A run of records
──────
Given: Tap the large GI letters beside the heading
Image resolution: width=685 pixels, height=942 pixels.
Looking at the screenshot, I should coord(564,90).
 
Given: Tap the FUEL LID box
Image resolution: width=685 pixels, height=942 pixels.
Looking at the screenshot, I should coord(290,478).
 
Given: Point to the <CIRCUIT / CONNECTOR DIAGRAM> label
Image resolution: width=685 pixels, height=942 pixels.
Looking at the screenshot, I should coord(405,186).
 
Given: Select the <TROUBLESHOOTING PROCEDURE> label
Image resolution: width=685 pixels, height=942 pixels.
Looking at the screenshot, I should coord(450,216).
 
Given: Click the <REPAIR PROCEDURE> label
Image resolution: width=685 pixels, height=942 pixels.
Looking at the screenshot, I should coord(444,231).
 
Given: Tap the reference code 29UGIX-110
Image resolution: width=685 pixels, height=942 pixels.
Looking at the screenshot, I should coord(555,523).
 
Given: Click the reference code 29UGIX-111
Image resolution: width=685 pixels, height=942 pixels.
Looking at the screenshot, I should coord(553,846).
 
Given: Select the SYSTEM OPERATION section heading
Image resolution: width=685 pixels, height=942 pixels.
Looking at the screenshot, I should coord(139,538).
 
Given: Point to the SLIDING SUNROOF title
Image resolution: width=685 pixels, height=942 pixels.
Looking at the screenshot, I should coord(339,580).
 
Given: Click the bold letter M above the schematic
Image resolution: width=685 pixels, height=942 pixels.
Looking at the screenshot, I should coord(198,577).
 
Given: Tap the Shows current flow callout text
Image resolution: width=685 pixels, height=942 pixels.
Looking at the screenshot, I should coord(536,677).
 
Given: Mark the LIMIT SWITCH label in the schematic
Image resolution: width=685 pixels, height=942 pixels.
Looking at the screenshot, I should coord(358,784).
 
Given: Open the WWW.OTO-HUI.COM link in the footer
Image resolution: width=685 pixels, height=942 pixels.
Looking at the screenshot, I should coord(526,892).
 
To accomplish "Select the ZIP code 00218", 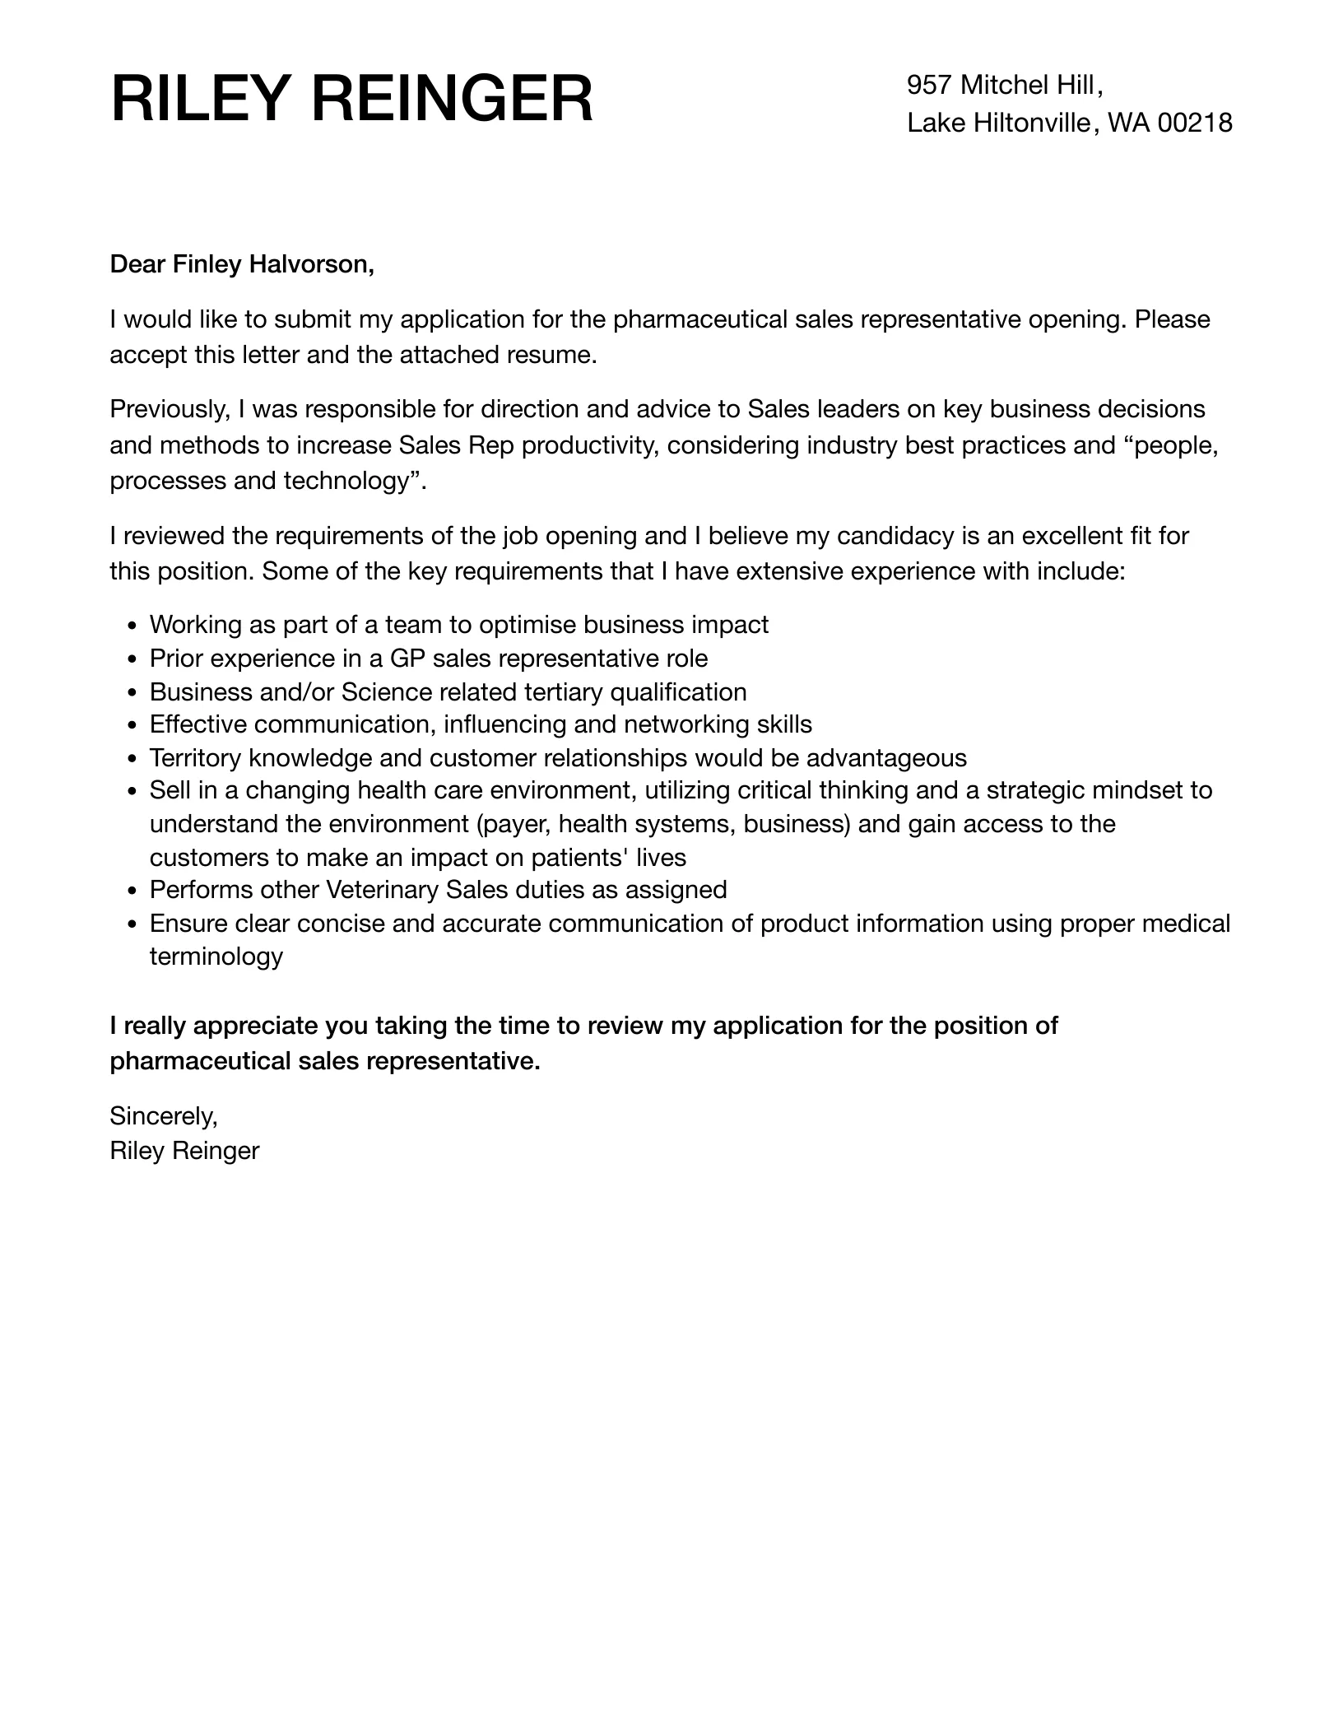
──────
## SHORT PROBLEM
Copy out every one of the rows above with "Looking at the screenshot" swapped for "Judging from the screenshot" and nothing else changed. Leave the pictures out of your answer.

## WRITTEN ANSWER
Given: Tap the large GI letters beside the heading
Image resolution: width=685 pixels, height=942 pixels.
Judging from the screenshot, I should coord(564,90).
 
Given: Tap the FUEL LID box
Image resolution: width=685 pixels, height=942 pixels.
Judging from the screenshot, I should coord(290,478).
 
Given: Point to the <CIRCUIT / CONNECTOR DIAGRAM> label
Image resolution: width=685 pixels, height=942 pixels.
Judging from the screenshot, I should coord(405,186).
 
Given: Select the <TROUBLESHOOTING PROCEDURE> label
Image resolution: width=685 pixels, height=942 pixels.
Judging from the screenshot, I should coord(450,216).
 
Given: Click the <REPAIR PROCEDURE> label
Image resolution: width=685 pixels, height=942 pixels.
Judging from the screenshot, I should coord(444,231).
 
Given: Tap the reference code 29UGIX-110
Image resolution: width=685 pixels, height=942 pixels.
Judging from the screenshot, I should coord(555,523).
 
Given: Click the reference code 29UGIX-111
Image resolution: width=685 pixels, height=942 pixels.
Judging from the screenshot, I should coord(553,846).
 
Given: Select the SYSTEM OPERATION section heading
Image resolution: width=685 pixels, height=942 pixels.
Judging from the screenshot, I should coord(139,538).
 
Given: Point to the SLIDING SUNROOF title
Image resolution: width=685 pixels, height=942 pixels.
Judging from the screenshot, I should coord(339,580).
 
Given: Click the bold letter M above the schematic
Image resolution: width=685 pixels, height=942 pixels.
Judging from the screenshot, I should coord(198,577).
 
Given: Tap the Shows current flow callout text
Image resolution: width=685 pixels, height=942 pixels.
Judging from the screenshot, I should coord(536,677).
 
Given: Mark the LIMIT SWITCH label in the schematic
Image resolution: width=685 pixels, height=942 pixels.
Judging from the screenshot, I should coord(358,784).
 
Given: Open the WWW.OTO-HUI.COM link in the footer
Image resolution: width=685 pixels, height=942 pixels.
Judging from the screenshot, I should coord(526,892).
 
To accomplish "Select the ZIP code 00218", 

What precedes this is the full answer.